Many people had tried using traditional ways like burning leaves on a brazier (see picture above) to get rid of the mosquitoes but once the smoke dies down, the mosquitos come back. Also, smoke generation results in serious coughs and sneezing.

Plan for 2024

Our plan is to continue to expand our malaria prevention program so that more families stay healthy, adults miss fewer days at work, and children can continue their education uninterrupted. For 2024, our goal is to provide 15,000-17,000 insecticide treated nets and education benefitting more than 55,000 children or 30,000 adults.

Malaria Can be Eradicated

Malaria continues to be the leading cause of child mortality globally; and deaths due to malaria continue to be unacceptably high. However, implementing  modern technologies, increased funding, and more collaboration between multilateral organizations such as the WHO, GAVI, and the Global Fund can lead to the eradication of malaria in the next two years.
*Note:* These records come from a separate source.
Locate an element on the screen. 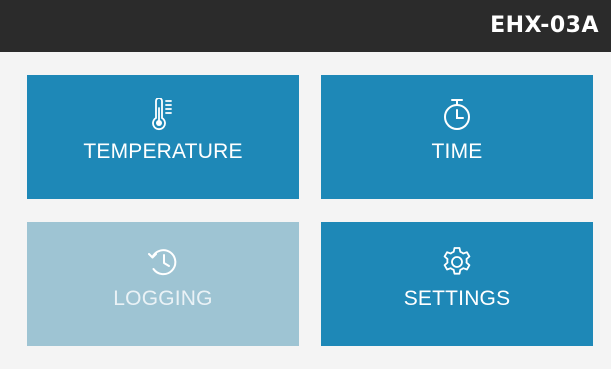 Image resolution: width=611 pixels, height=369 pixels. top-bar: EHX-03A is located at coordinates (306, 26).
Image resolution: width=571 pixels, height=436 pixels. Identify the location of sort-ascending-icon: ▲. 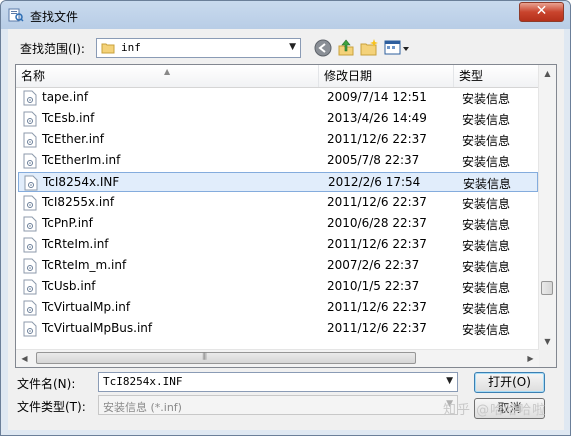
(168, 72).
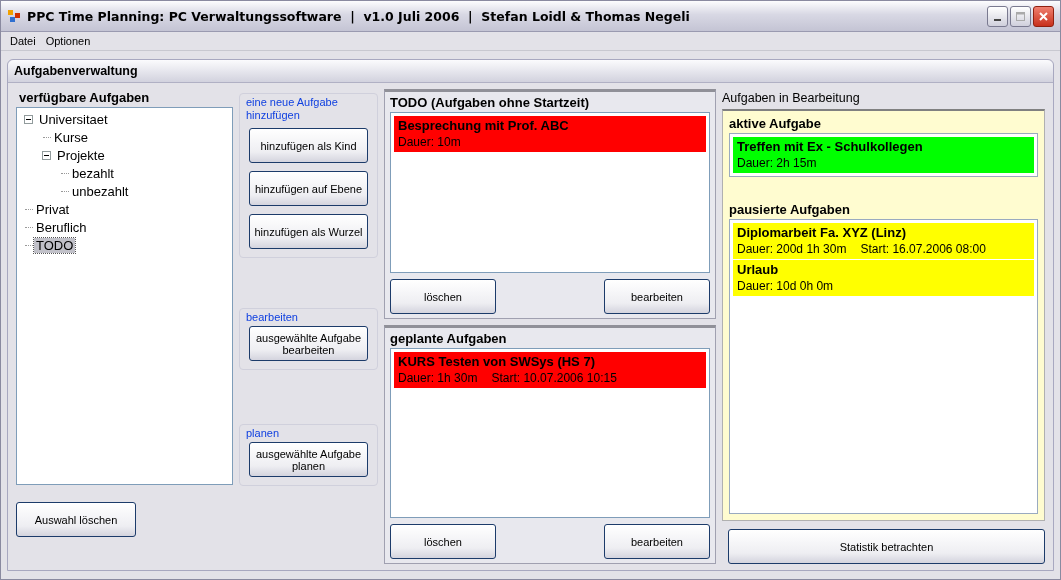 This screenshot has width=1061, height=580. I want to click on maximize-icon, so click(1020, 16).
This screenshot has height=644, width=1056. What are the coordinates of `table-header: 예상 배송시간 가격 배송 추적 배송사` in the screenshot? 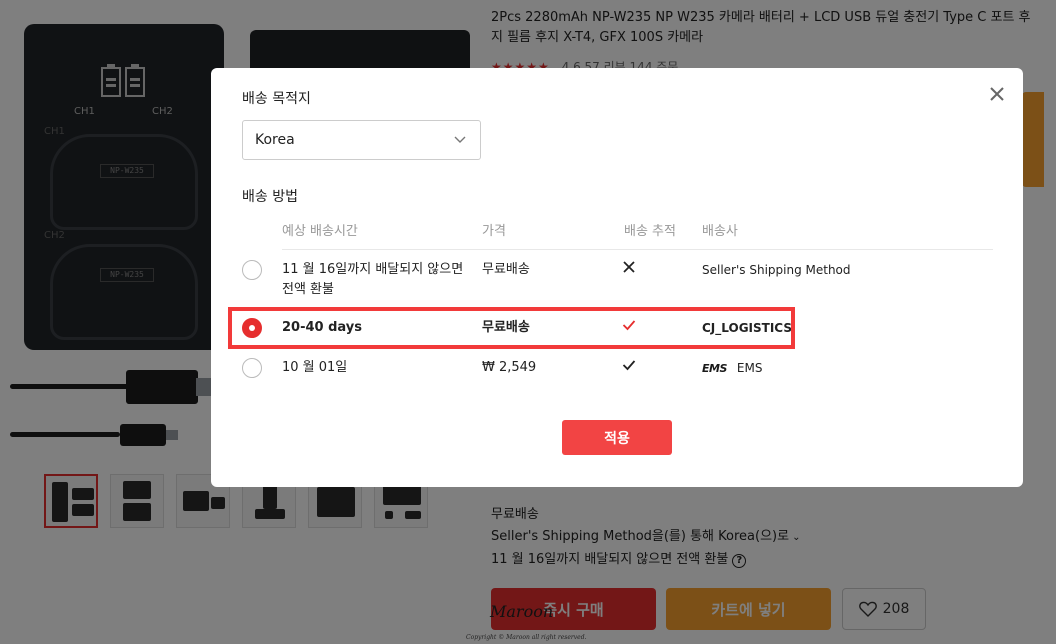 It's located at (638, 233).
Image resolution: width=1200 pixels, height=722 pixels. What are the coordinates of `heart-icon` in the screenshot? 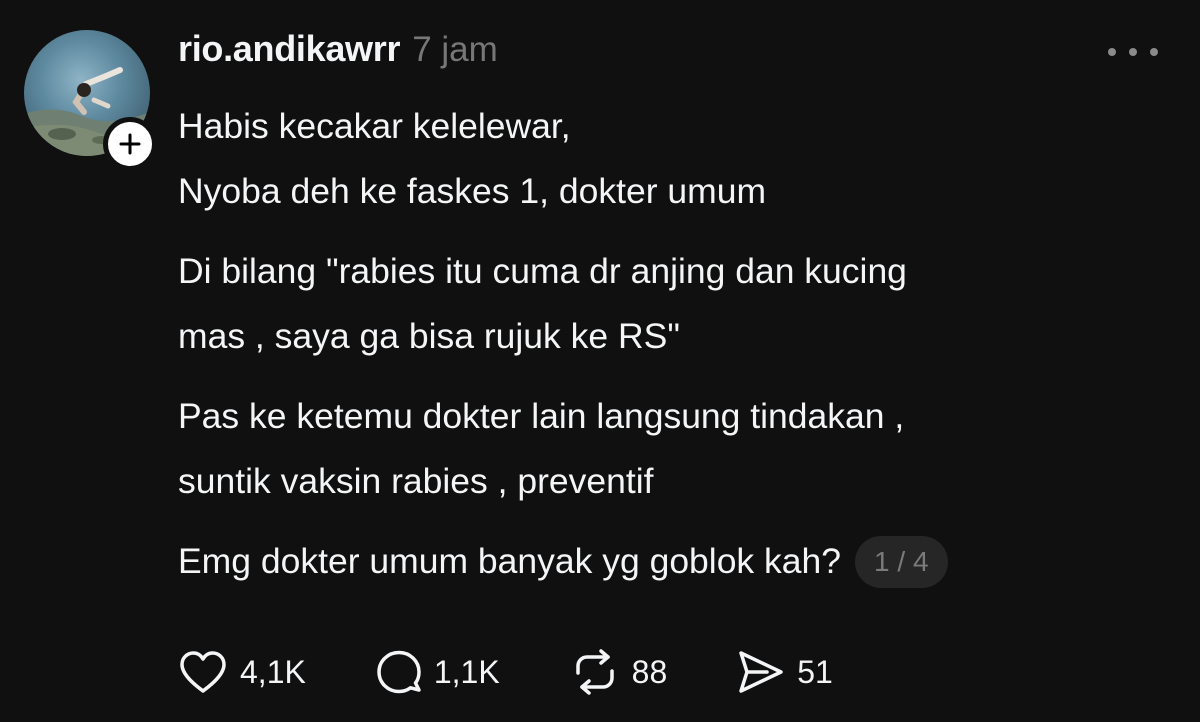 It's located at (203, 672).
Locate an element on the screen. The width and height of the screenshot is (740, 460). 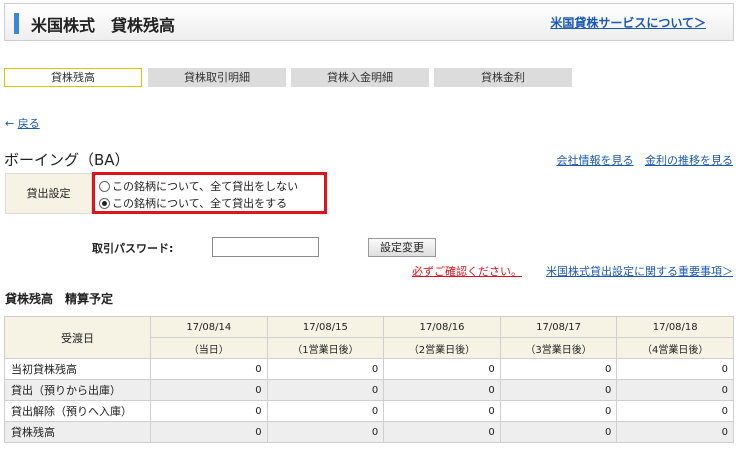
rate-history-link: 金利の推移を見る is located at coordinates (689, 160).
The new WHO approved vaccine for malaria can save the lives of more than 20,000 children in Africa. However, it will have to be used along with existing tools such as insecticide treated nets and anti-malarial drugs. The Power of Love team has the knowhow to administer the vaccine to young children and we are anxiously awaiting its arrival in Zambia. Till then, we will continue to keep children and families safe from malaria via the provision of education and long-lasting insecticide treated nets.

Conclusion

The need for insecticide treated nets continues to be huge due to high transmission rates, and lack of affordability by vulnerable populations. The continued provision of insecticide treated nets and education will eradicate malaria resulting in healthier, more economically stable families and stronger communities.

Thank you for keeping vulnerable children and families safe from malaria.